**Assignment**
Begin at the line that has "Where should I", stop after the line that has "This screenshot has width=1090, height=1120.", and print exactly those lines from the records below, without any pictures.

**Records shown**
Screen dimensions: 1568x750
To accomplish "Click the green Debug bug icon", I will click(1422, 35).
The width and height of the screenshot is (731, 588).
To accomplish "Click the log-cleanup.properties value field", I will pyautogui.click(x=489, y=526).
--
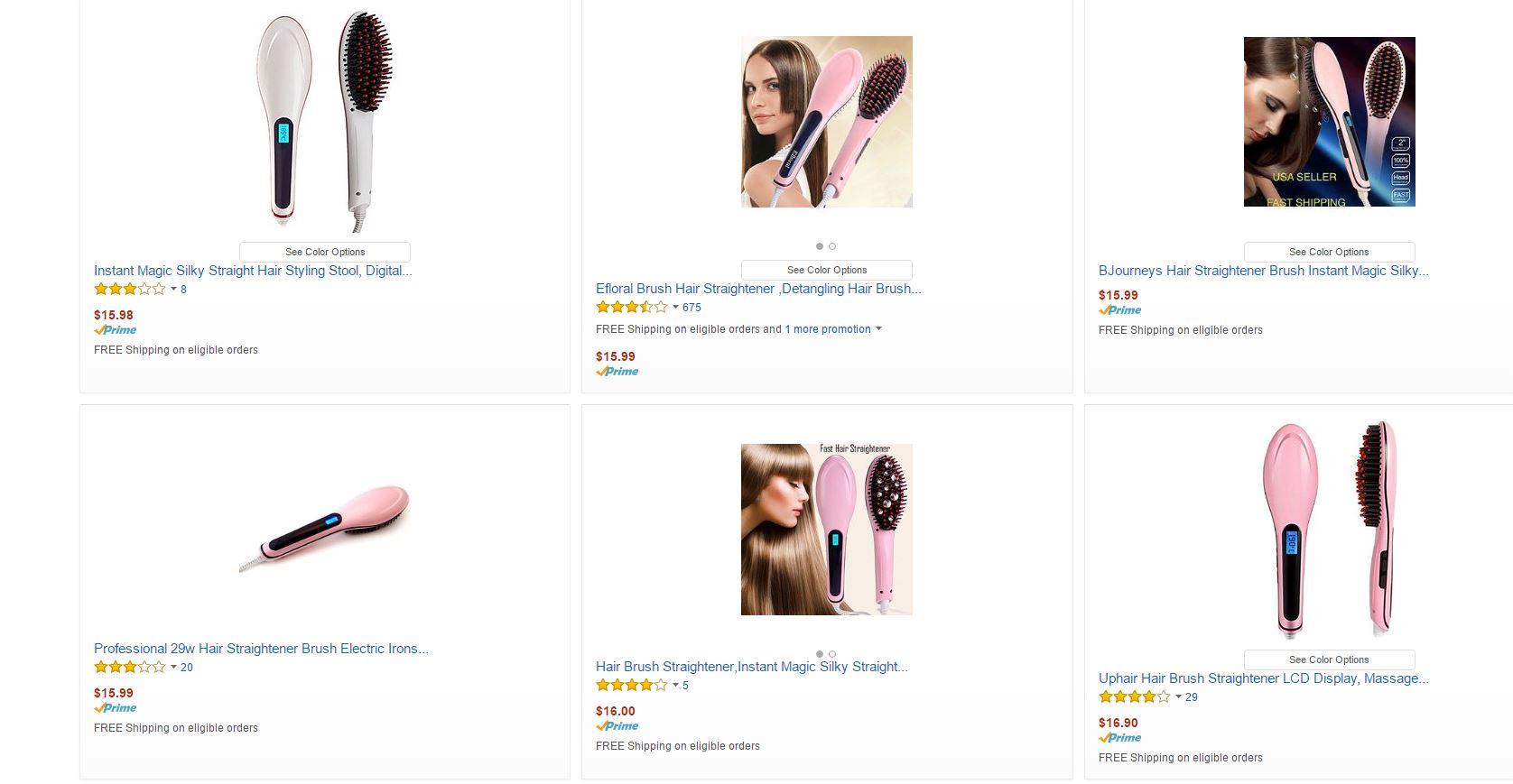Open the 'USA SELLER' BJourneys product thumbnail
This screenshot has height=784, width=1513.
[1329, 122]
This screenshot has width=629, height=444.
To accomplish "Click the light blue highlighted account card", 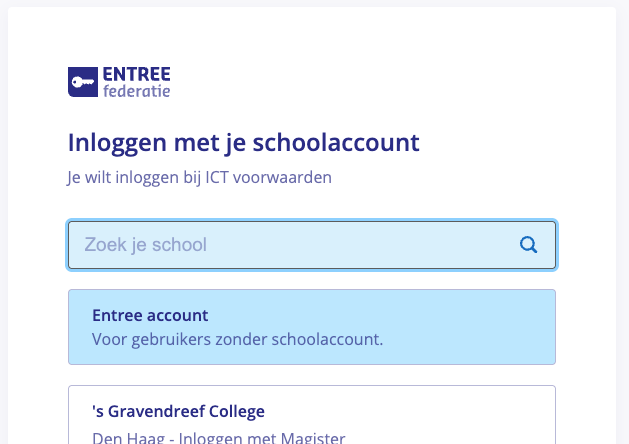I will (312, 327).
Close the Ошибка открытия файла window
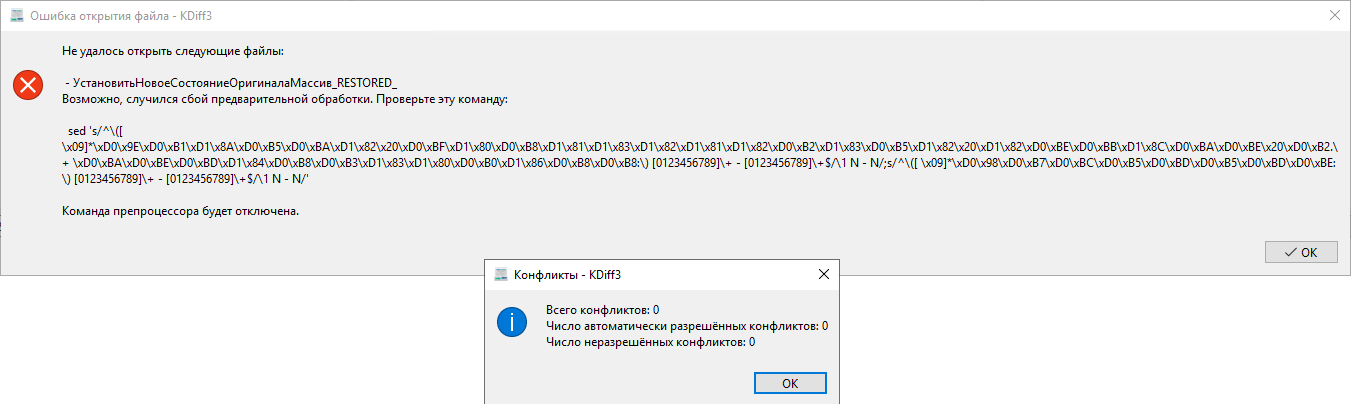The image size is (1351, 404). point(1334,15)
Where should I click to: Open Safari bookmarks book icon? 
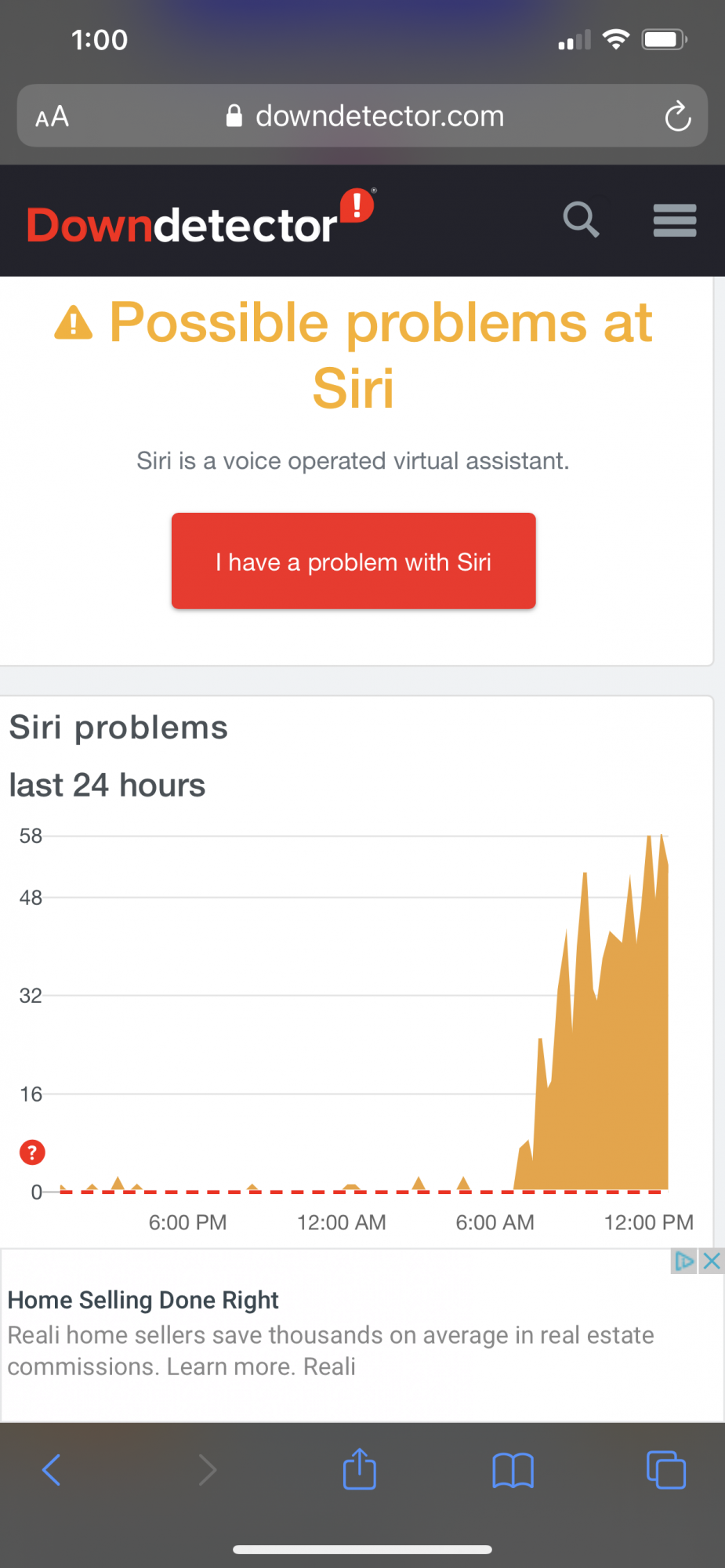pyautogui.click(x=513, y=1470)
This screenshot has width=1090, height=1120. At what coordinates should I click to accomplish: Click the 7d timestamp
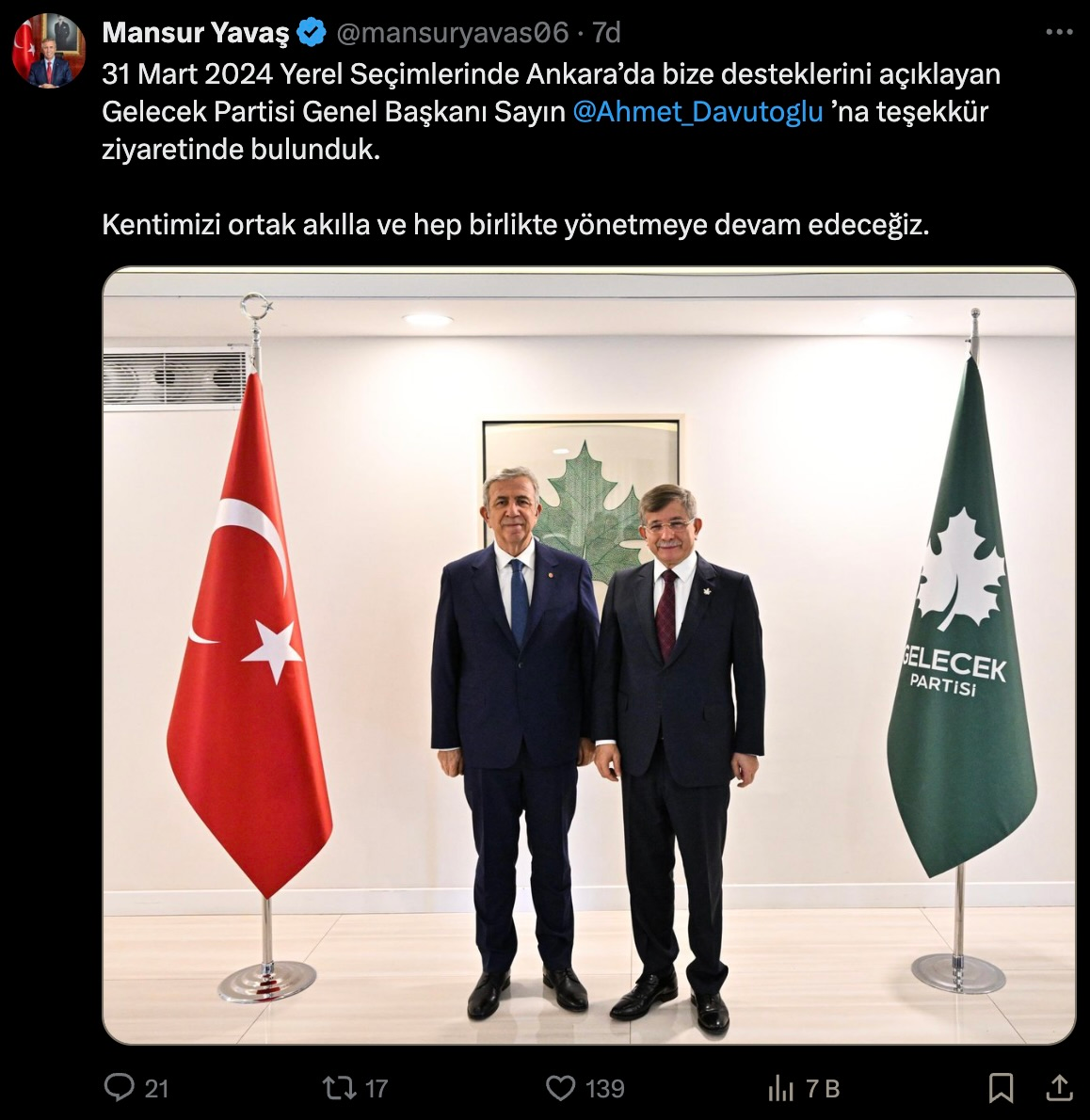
==
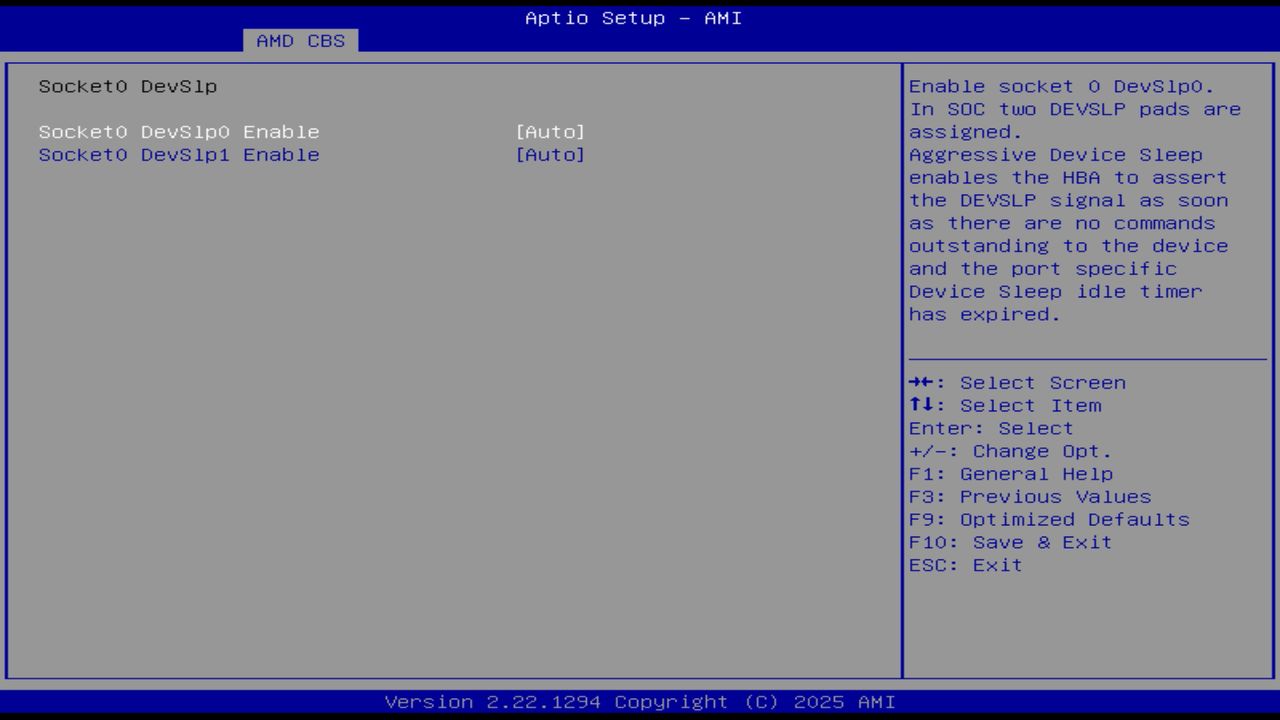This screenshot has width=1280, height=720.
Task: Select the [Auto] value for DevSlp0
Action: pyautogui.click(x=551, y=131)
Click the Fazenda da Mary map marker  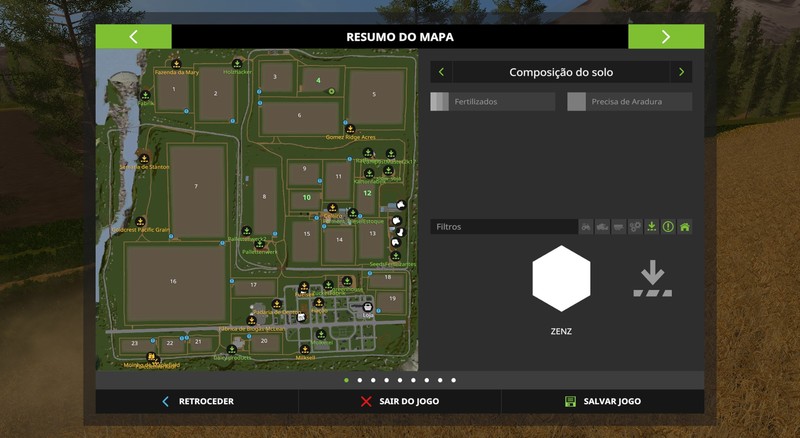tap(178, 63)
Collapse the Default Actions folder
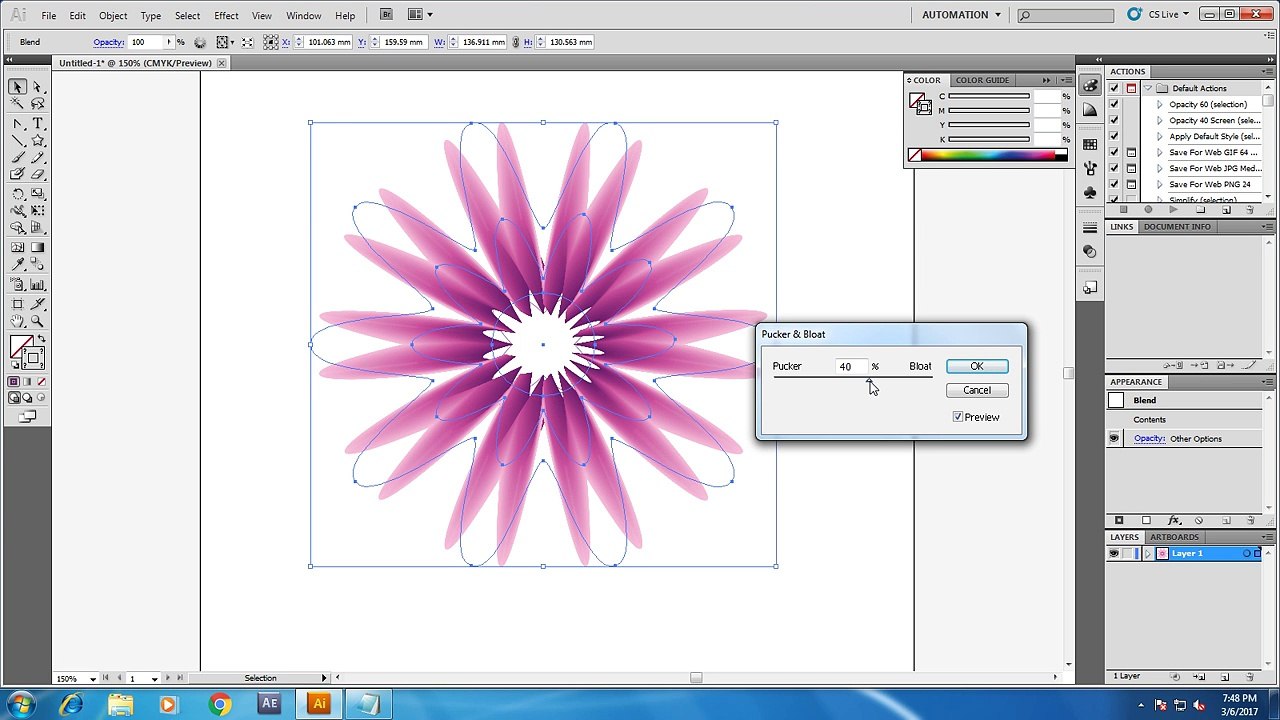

**Your response**
Where should I click to: Open Safari bookmarks book icon? 
pyautogui.click(x=513, y=1470)
This screenshot has width=1090, height=1120. At what coordinates should I click to accomplish: Click the 7d timestamp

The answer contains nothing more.